- **Task instructions**: What you need to produce from the material below is an exact transcription of the lines from the one with "You are a GUI" through the one with "883x508 pixels.", both included, and no other line.

- **Exercise materials**:
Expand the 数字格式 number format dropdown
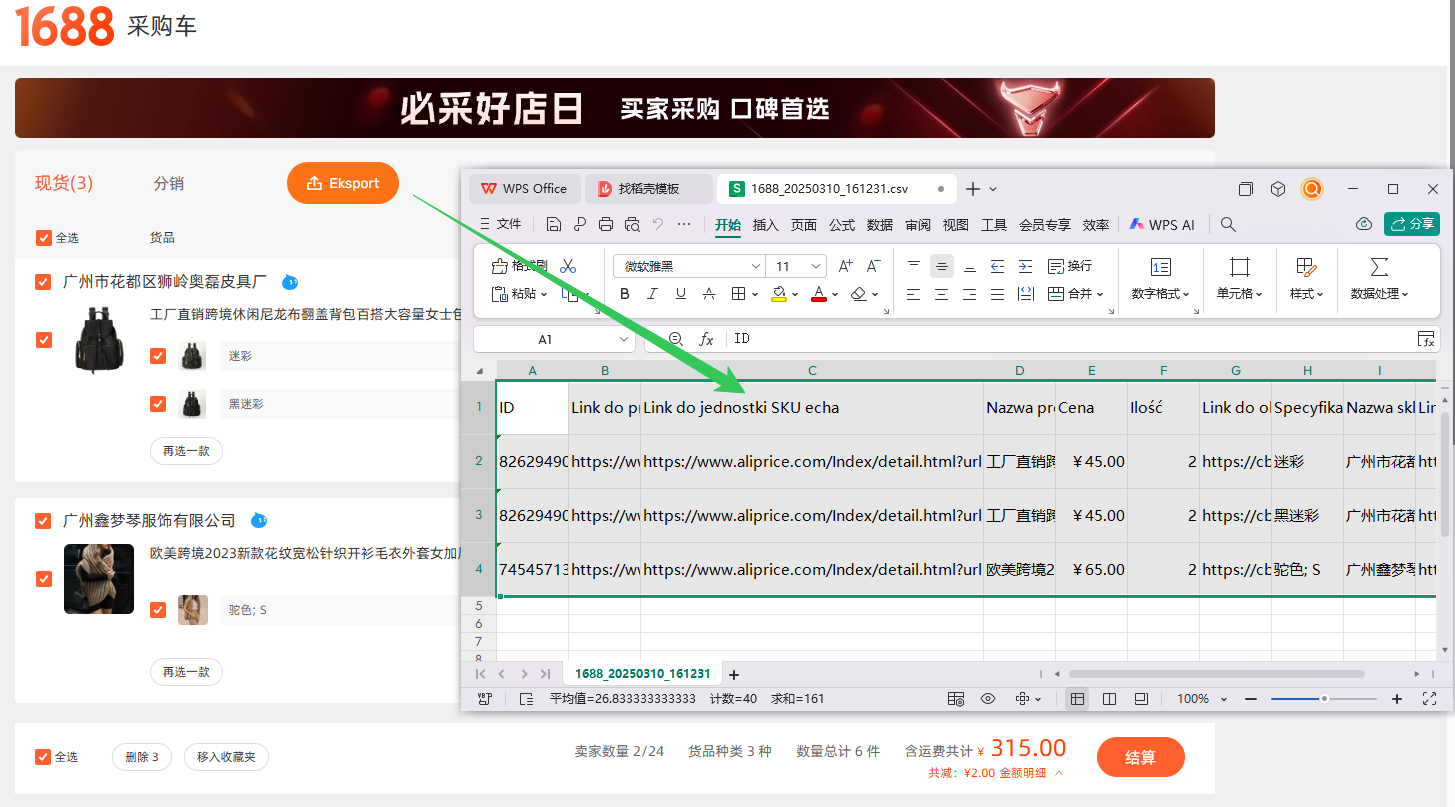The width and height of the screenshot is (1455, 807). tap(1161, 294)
==
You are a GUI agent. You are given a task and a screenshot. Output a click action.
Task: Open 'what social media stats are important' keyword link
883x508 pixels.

- **Task result**:
You are a GUI agent. You are given a task and a screenshot. Output a click action.
Task: Open 'what social media stats are important' keyword link
883x508 pixels.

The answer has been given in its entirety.